Nor does everyone transition easily to "after-care" - an assisted living-type arrangement involving paid work and an apartment in nearby Rutland, Vt. James Ritchie, a wide-smiling man with a passion for Brahms, admits that after 10 years at the ranch, "I don't know how to behave in public."
Erika Gilberti, who struggles with anger issues, has been in six other residential programs. She's now been at the ranch three years. Though some days are still tough, she feels there's progress. "I used to be very blunt and rude," she says. "Now I say, 'This is how I feel' or 'You could do it this way' ... I've kind of bloomed here."

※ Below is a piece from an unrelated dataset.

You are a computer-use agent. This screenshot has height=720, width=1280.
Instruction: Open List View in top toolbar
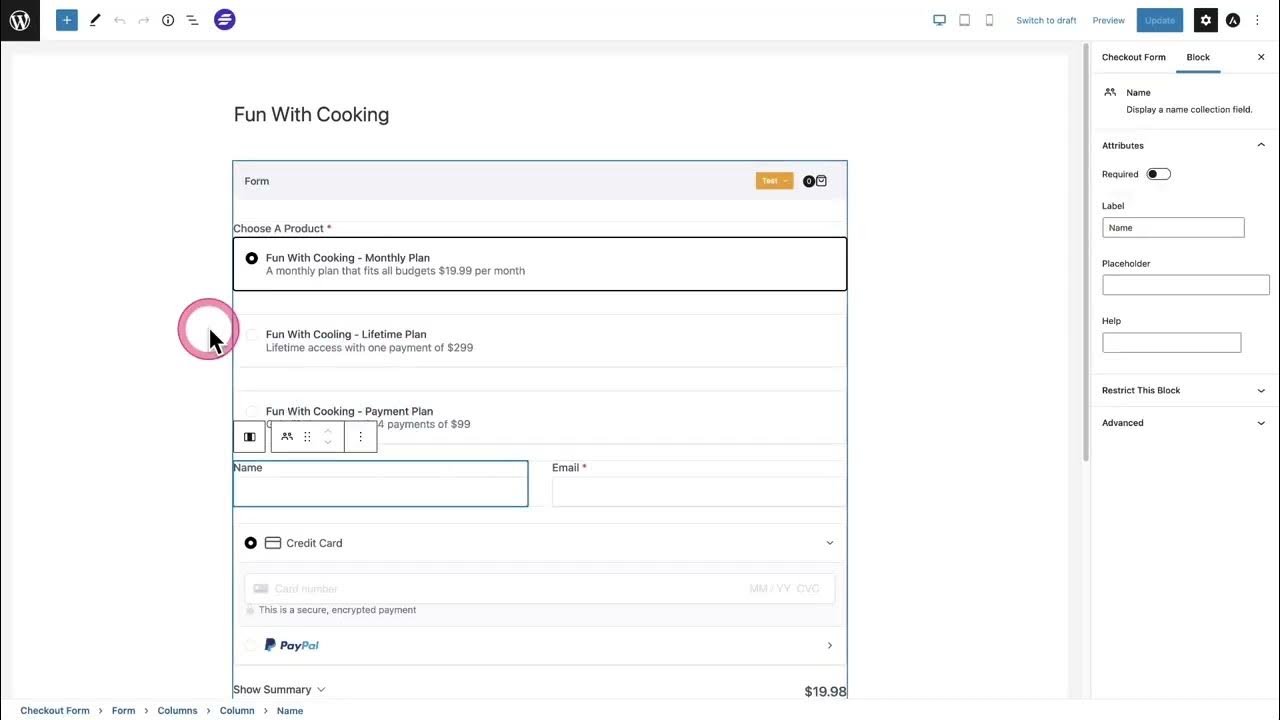pyautogui.click(x=192, y=20)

Others report hopeful signs, too. Another resident (who requested anonymity), who had overdosed on LSD and now struggles with anxiety and depression, felt "agitated" during his first six weeks here. But he soon learned to contribute his talents: To help in the woods, he designed a pulley system to get fallen trees out of tight spots. And he put tines on a snowblower, enabling it to grind kitchen scraps and hay into compost. Now he is eager to work.
"I know this is my best possible chance," he says, "so I do have a lot of motivation."
[Editor's note: The original story has been changed to address one source's privacy concerns.]